Gambling is the act of betting money or other things of value on an event with an uncertain outcome with the intention of winning more than you risked. It can take place in a variety of ways, such as lottery tickets, scratchcards and fruit machines.
It’s important to understand the risks of gambling so you can make decisions that are right for you and your family. This includes deciding how much you should spend and when to stop. If you gamble, it’s also important to keep track of how much you win and lose.
Identify and address problems with your gambling behaviour by talking to people who can help you, such as your doctor, a counsellor or your family. These people can support you through a range of different issues such as your finances and relationships, and help you work through any difficulties you’re facing.
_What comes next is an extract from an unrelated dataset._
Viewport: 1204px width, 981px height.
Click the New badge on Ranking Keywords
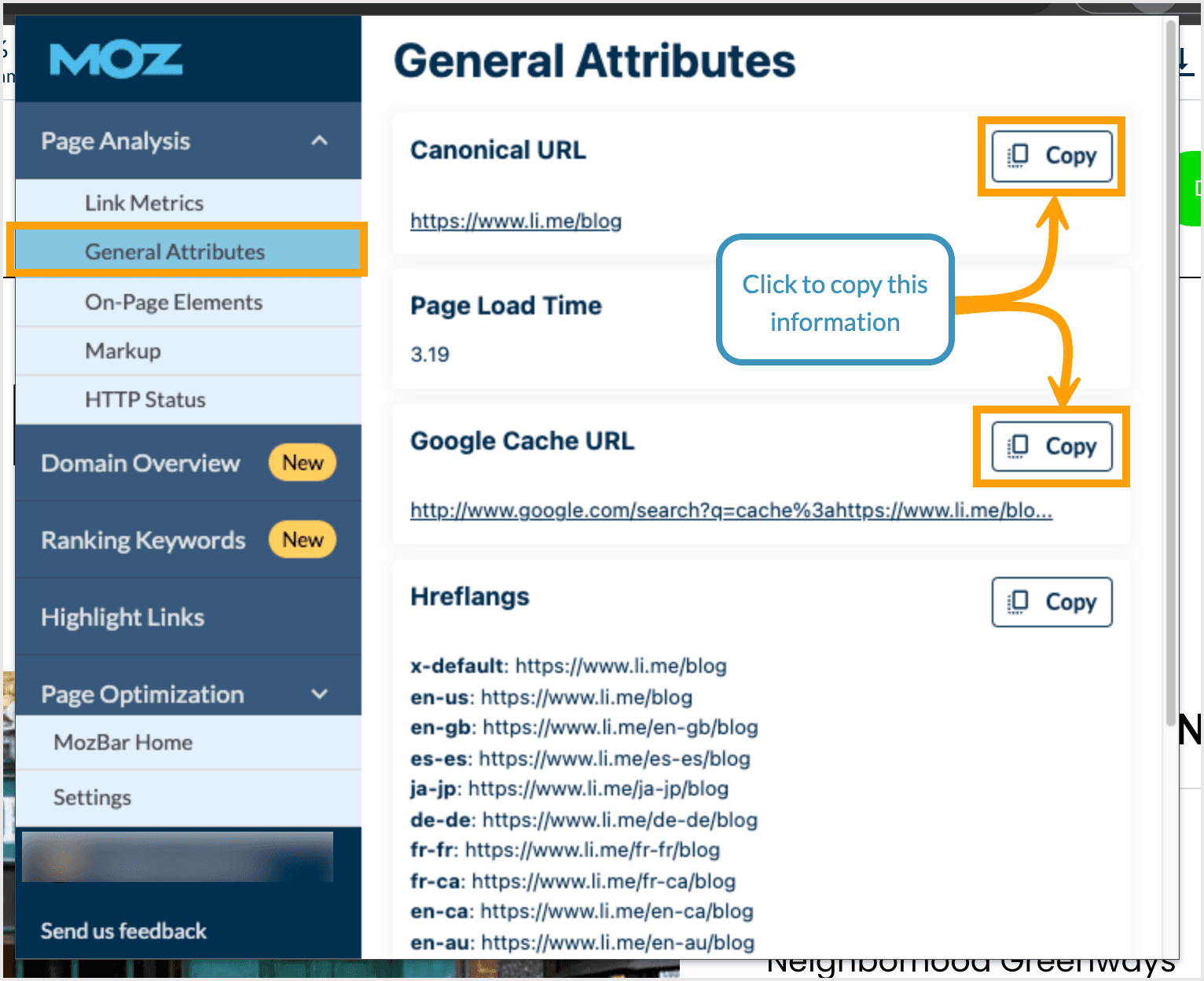click(302, 539)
Learn to manage your emotions in healthier ways by trying new activities such as exercise, spending time with friends who don’t gamble and practising relaxation techniques. These are healthy alternatives to gambling and will help you to avoid a gambling problem in the future.
Control your cash when you’re gambling – it’s easy to get caught up in the thrill of the game and spend more than you can afford, especially when you’re in a casino or on the internet. Set a target amount of money you’re prepared to risk and stick to it.
Talk about your gambling with someone you trust who won’t judge you – this could be your partner, a friend or a professional counsellor. These people can support you through a difficult time and help you overcome the addiction.
Become more aware of the dangers of gambling and how it can affect your mental health by learning about the risks, such as gambling addiction. It’s also helpful to know the different types of gambling and how they work, so you can be more realistic about your chances of winning or losing when you gamble.
Consider the social and economic impact of gambling on your life – it can be good for some, but it can also cause a lot of harm to others. It can have a negative impact on your relationships, your financial status and your physical wellbeing.
Recognize if you have a gambling problem – it’s important to recognise that you have a problem before it gets out of hand. It can be tough to admit that you have a problem, but it’s essential for your health and wellbeing.
Find alternative leisure activities to fill the gap that gambling leaves – this can be a hobby, a sport or a creative activity. It may help to fill the gaps left when you stop gambling and prevent you from becoming bored or depressed.
Use a plan to quit or cut down on your gambling – it’s important to have a plan in place so you can stop or cut down without getting into financial difficulties. It’s also helpful to have short and long-term goals to keep you focused on the changes you’re making.